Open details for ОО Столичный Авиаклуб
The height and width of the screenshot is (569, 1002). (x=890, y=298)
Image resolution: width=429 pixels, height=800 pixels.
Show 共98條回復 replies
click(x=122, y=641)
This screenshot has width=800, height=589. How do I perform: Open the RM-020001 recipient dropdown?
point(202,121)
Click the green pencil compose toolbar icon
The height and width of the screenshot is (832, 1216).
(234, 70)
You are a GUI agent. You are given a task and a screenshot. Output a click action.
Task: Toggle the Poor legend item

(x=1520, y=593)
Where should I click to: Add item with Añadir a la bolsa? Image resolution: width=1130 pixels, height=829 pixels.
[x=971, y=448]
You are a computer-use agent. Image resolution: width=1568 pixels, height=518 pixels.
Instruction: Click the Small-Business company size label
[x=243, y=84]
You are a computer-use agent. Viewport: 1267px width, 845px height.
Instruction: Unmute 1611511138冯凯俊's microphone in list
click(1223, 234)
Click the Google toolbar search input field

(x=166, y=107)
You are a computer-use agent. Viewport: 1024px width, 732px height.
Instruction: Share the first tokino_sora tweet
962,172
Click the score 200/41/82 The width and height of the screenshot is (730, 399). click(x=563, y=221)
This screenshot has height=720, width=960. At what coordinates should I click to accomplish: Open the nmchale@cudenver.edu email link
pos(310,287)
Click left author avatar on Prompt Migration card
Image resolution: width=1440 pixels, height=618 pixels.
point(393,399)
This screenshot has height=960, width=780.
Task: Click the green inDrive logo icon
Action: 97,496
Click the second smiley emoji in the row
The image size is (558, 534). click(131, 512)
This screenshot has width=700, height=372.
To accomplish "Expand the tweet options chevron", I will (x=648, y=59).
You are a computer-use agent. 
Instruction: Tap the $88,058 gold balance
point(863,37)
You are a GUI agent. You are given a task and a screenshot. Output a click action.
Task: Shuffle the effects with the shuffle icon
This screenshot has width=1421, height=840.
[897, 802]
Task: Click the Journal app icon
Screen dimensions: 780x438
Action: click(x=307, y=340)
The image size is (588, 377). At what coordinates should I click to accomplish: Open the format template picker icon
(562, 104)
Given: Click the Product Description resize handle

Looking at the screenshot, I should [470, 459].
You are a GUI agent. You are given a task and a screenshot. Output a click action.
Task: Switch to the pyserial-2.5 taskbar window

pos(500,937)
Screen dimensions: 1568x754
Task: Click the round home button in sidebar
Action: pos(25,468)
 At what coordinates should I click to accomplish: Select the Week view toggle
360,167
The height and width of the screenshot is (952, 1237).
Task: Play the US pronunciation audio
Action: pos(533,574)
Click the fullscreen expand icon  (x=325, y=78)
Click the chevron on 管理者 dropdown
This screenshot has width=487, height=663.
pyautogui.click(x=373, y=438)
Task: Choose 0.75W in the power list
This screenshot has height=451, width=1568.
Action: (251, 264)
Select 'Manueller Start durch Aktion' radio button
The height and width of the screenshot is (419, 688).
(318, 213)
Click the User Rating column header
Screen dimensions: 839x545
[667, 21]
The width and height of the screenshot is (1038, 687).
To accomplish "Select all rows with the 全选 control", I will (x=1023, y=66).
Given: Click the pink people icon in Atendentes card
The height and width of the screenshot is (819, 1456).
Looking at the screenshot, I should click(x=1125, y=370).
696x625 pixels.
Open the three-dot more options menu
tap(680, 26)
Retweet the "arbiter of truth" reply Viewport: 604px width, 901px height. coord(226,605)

--

→ PROBLEM:
Copy out all of the records verbatim.

→ OUTPUT FOR THIS TASK:
Open details for ОО Столичный Авиаклуб
The height and width of the screenshot is (569, 1002). (x=890, y=298)
Image resolution: width=429 pixels, height=800 pixels.
Show 共98條回復 replies
click(x=122, y=641)
This screenshot has width=800, height=589. How do I perform: Open the RM-020001 recipient dropdown?
point(202,121)
Click the green pencil compose toolbar icon
The height and width of the screenshot is (832, 1216).
(234, 70)
You are a GUI agent. You are given a task and a screenshot. Output a click action.
Task: Toggle the Poor legend item

(x=1520, y=593)
Where should I click to: Add item with Añadir a la bolsa? Image resolution: width=1130 pixels, height=829 pixels.
[x=971, y=448]
You are a computer-use agent. Image resolution: width=1568 pixels, height=518 pixels.
Instruction: Click the Small-Business company size label
[x=243, y=84]
You are a computer-use agent. Viewport: 1267px width, 845px height.
Instruction: Unmute 1611511138冯凯俊's microphone in list
click(1223, 234)
Click the Google toolbar search input field

(x=166, y=107)
You are a computer-use agent. Viewport: 1024px width, 732px height.
Instruction: Share the first tokino_sora tweet
962,172
Click the score 200/41/82 The width and height of the screenshot is (730, 399). click(x=563, y=221)
This screenshot has height=720, width=960. At what coordinates should I click to accomplish: Open the nmchale@cudenver.edu email link
pos(310,287)
Click left author avatar on Prompt Migration card
Image resolution: width=1440 pixels, height=618 pixels.
point(393,399)
This screenshot has height=960, width=780.
Task: Click the green inDrive logo icon
Action: 97,496
Click the second smiley emoji in the row
The image size is (558, 534). click(131, 512)
This screenshot has width=700, height=372.
To accomplish "Expand the tweet options chevron", I will (x=648, y=59).
You are a computer-use agent. 
Instruction: Tap the $88,058 gold balance
point(863,37)
You are a GUI agent. You are given a task and a screenshot. Output a click action.
Task: Shuffle the effects with the shuffle icon
This screenshot has width=1421, height=840.
[897, 802]
Task: Click the Journal app icon
Screen dimensions: 780x438
Action: click(x=307, y=340)
The image size is (588, 377). At what coordinates should I click to accomplish: Open the format template picker icon
(562, 104)
Given: Click the Product Description resize handle

Looking at the screenshot, I should [470, 459].
You are a GUI agent. You are given a task and a screenshot. Output a click action.
Task: Switch to the pyserial-2.5 taskbar window

pos(500,937)
Screen dimensions: 1568x754
Task: Click the round home button in sidebar
Action: pos(25,468)
 At what coordinates should I click to accomplish: Select the Week view toggle
360,167
The height and width of the screenshot is (952, 1237).
Task: Play the US pronunciation audio
Action: pos(533,574)
Click the fullscreen expand icon  (x=325, y=78)
Click the chevron on 管理者 dropdown
This screenshot has width=487, height=663.
pyautogui.click(x=373, y=438)
Task: Choose 0.75W in the power list
This screenshot has height=451, width=1568.
Action: (251, 264)
Select 'Manueller Start durch Aktion' radio button
The height and width of the screenshot is (419, 688).
(318, 213)
Click the User Rating column header
Screen dimensions: 839x545
[667, 21]
The width and height of the screenshot is (1038, 687).
To accomplish "Select all rows with the 全选 control", I will (x=1023, y=66).
Given: Click the pink people icon in Atendentes card
The height and width of the screenshot is (819, 1456).
Looking at the screenshot, I should click(x=1125, y=370).
696x625 pixels.
Open the three-dot more options menu
tap(680, 26)
Retweet the "arbiter of truth" reply Viewport: 604px width, 901px height. coord(226,605)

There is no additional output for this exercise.